● Activity list
A - Return, copied exactly, the passage of the news article on Queen Rania and UNRWA that opens with the words containing "17 February 2009" and closes with "teachers and doctors.".
B - List every sum of money mentioned in the news article on Queen Rania and UNRWA.
C - Write what comes next in the news article on Queen Rania and UNRWA, picking up after its final sentence.

● Selected text
Jordan’s Queen praises UN’s vital lifeline for Gaza

17 February 2009

Queen Rania of Jordan today urged all donors to honour their pledges to the United Nations agency responsible for helping millions of Palestinians amid warnings that a shortfall could force it to stop paying thousands of staff such as teachers and doctors.

Saying she could not imagine how the people of Gaza would have survived the recent Israeli military offensive without the UN Relief and Works Agency for Palestine Refugees in the Near East (UNRWA), the Queen told an emergency session of the Agency's Advisory Commission in Amman, Jordan, that a halt to payments was “unthinkable.” The current shortfall in UNRWA's General Fund is $52 million.

The Agency had offered the people of Gaza a “glimmer of hope” during and after the war, she said, describing it as a “teacher, doctor and food provider” which worked with “incredible resourcefulness” to offer a lifeline to the people of Gaza.

Queen Rania paid tribute to Agency staff, calling them “real heroes” who had worked with “remarkable bravery and dedication,” adding that it was her ambition following the conflict to go to Gaza “and shake each and every UNRWA staff member by the hand.”

UNRWA, which tends to the needs of 900,000 Palestinian refugees in the Strip, has already unveiled a $345 million “Quick Recovery Plan” for Gaza, which has so far received nearly $145 million in confirmed pledges.

The European Commission today announced an additional 41 million euro contribution to the Agency.

“Support for our General Fund has never been so important in light of our human development and relief work in the wake of the Gaza conflict,” UNRWA Commissioner General Karen AbuZayd told the meeting. “These funds will contribute towards UNRWA’s Social Safety Net Programme.”

● The data
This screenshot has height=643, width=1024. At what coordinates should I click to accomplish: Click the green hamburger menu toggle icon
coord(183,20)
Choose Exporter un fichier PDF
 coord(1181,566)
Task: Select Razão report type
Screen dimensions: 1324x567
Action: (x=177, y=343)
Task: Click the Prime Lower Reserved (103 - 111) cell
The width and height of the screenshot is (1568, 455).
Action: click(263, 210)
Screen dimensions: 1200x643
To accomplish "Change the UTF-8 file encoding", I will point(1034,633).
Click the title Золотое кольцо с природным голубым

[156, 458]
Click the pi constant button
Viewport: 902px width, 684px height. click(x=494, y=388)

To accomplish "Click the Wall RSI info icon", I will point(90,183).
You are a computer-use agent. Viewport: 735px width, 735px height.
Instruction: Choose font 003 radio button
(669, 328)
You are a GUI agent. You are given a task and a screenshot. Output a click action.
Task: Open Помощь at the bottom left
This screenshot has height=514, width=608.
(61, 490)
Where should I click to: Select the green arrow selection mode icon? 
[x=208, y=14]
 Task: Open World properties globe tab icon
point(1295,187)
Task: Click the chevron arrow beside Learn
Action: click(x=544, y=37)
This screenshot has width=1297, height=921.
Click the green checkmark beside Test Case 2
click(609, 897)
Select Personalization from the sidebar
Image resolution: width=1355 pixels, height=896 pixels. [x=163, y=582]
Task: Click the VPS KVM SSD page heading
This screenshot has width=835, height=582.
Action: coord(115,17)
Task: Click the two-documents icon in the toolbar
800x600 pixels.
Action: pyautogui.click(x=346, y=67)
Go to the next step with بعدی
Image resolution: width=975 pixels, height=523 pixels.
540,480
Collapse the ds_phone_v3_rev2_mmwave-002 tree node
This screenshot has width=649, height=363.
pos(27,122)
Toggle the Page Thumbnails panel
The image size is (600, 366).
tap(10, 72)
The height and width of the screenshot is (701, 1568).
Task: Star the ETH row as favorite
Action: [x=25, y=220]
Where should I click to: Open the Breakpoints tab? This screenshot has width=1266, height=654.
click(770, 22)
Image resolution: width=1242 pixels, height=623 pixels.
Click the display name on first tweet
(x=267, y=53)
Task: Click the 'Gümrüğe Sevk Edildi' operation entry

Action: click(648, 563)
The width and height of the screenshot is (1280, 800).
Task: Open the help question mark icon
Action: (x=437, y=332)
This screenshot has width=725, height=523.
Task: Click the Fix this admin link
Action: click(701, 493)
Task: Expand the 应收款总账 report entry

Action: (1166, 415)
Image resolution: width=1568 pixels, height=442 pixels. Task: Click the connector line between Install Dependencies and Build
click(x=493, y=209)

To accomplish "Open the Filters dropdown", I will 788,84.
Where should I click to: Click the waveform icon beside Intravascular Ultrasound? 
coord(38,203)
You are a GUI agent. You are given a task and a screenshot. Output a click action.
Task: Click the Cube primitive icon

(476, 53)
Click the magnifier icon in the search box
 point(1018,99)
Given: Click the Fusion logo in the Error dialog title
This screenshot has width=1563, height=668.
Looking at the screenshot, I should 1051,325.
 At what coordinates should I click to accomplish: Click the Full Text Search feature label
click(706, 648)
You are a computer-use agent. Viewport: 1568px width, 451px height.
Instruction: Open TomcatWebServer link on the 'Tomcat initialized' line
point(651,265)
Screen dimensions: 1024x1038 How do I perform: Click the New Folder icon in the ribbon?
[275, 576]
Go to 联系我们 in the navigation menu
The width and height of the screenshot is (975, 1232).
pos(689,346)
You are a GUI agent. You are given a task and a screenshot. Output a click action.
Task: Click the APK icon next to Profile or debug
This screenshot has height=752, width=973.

● Response list
A -
17 February 2009

Queen Rania of Jordan today urged all donors to honour their pledges to the United Nations agency responsible for helping millions of Palestinians amid warnings that a shortfall could force it to stop paying thousands of staff such as teachers and doctors.

B -
- $52 million
- $345 million
- nearly $145 million
- 41 million euro

C -
Meanwhile, the office of the UN Humanitarian Coordinator for the occupied Palestinian territory reports that three non-school emergency shelters run by UNRWA remain open in Gaza. They host around 360 people, but the total number of displaced persons remains unknown.

The office also reports that 50,000 Gazans still do not have access to running water, while an additional 100,000 receive water every seven to ten days. There is also a continued shortage of drinking water in schools.

UNRWA is also helping to run a vaccination campaign against measles, mumps and rubella, which is targeting 120,000 students in Gaza. The campaign includes awareness sessions about infectious diseases, and each student is to receive a dose of vitamin A.

For its part, the UN Population Fund (UNFPA) has voiced concern that miscarriages and neo-natal deaths increased in Gaza during the recent conflict.

Regarding food security, the World Food Programme (WFP) notes that while vegetables are available, access to red meat, poultry meat and eggs is being affected by high prices resulting from shortages of animal feed.